▶ _Problem statement_:
Answer these from the film festival text:
1. To which month was the festival postponed?
2. How many films did Dorit order?
3. Besides watching "Kingmaker", what did they attend about it?
Top of Text section
Spring is usually the time for the DocAviv documentary film festival in Tel Aviv, but this year, of course, there's the pandemic, so they have postponed it till September and, in the meantime, are streaming some films that one can watch from home.
Dorit ordered us four films, three of which we've watched already. The first was "Kingmaker", about former Philippine first lady Imelda Marcus. We also attended a Q and A with the filmmakers about that. It's a good film, if a bit long, and reaches the inevitable conclusions about money, corruption and power. What was new to me was that the Marcus dynasty are still aiming for a comeback, which seems incredible. In my sort of world, their downfall and the "people power" revolution of Ferdinand Marcus's successor Cory Aquino was hailed as one of the victories for nonviolent action; Gene Sharp type material.
Bottom of Text section
Top of Raw data
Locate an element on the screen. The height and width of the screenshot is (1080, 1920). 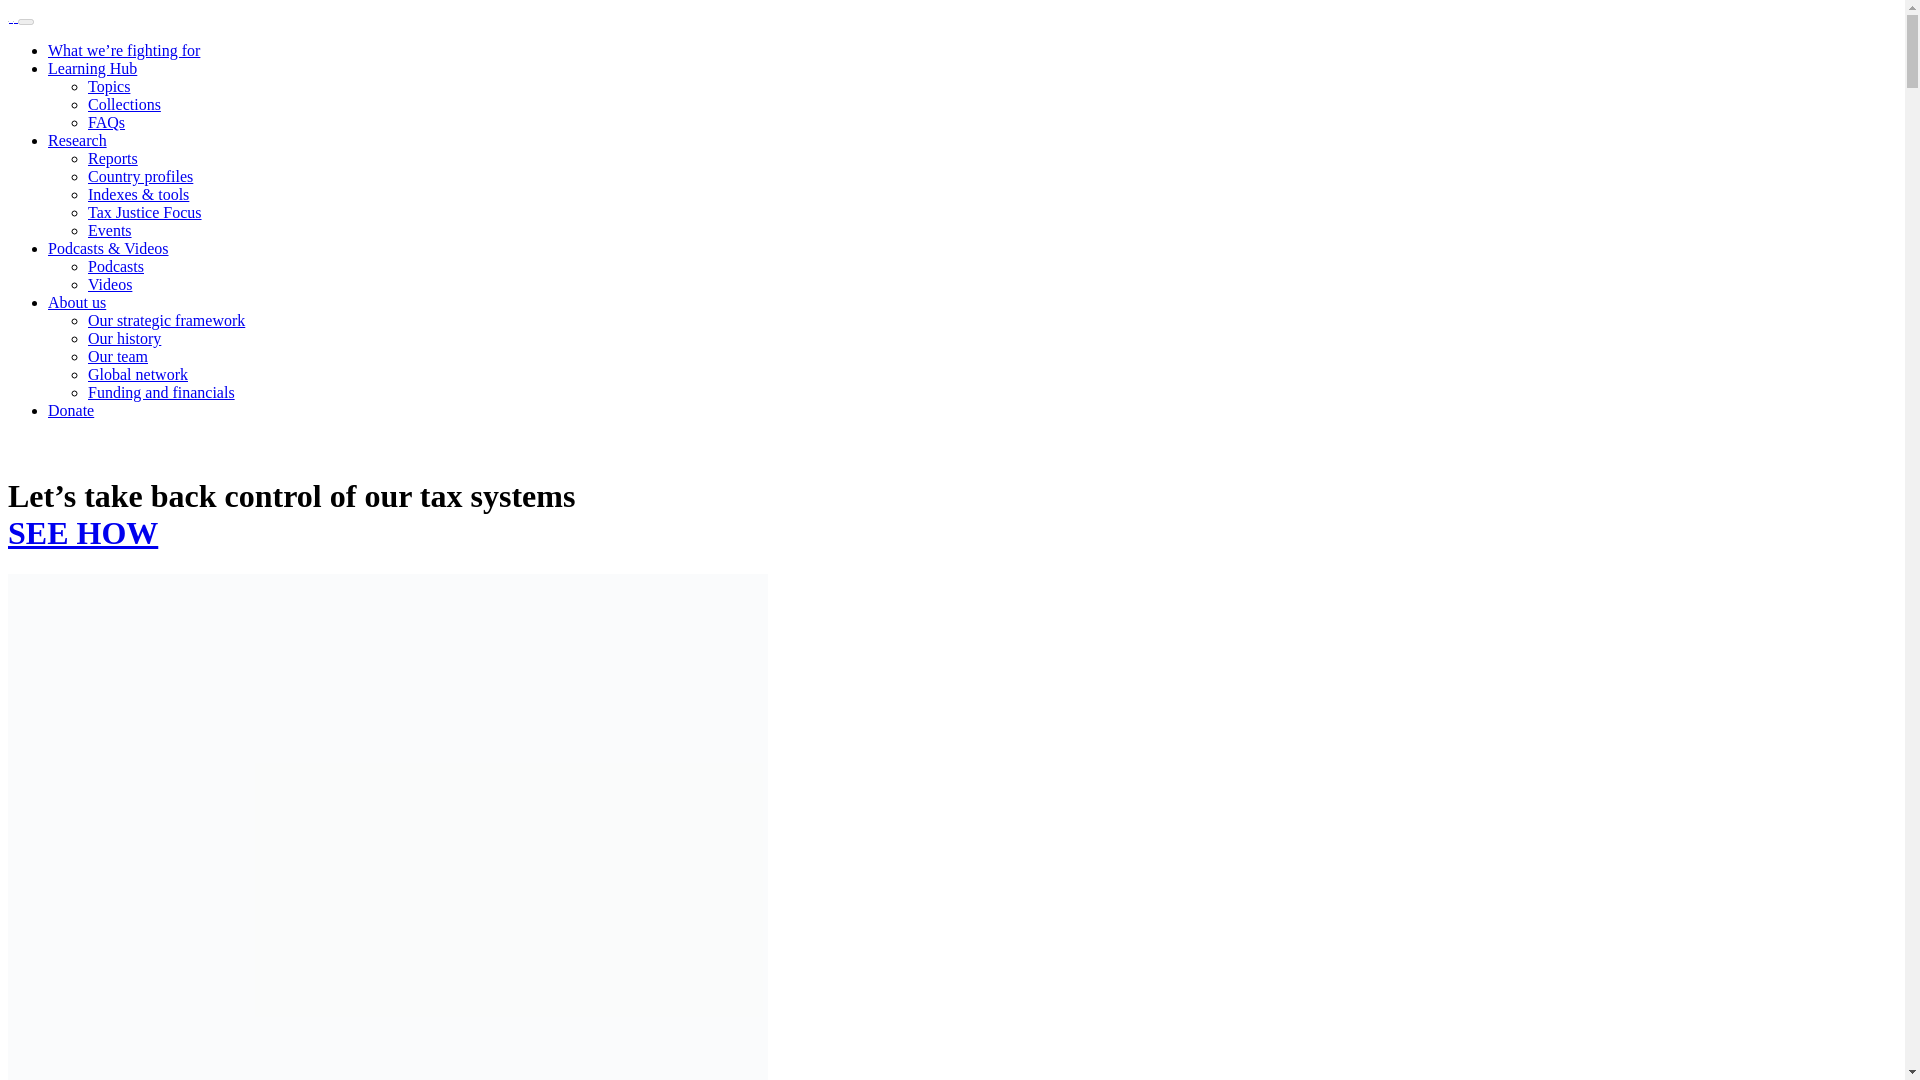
Bottom of Raw data
▶ _Output of the exercise_:
1. September
2. Four
3. A Q and A with the filmmakers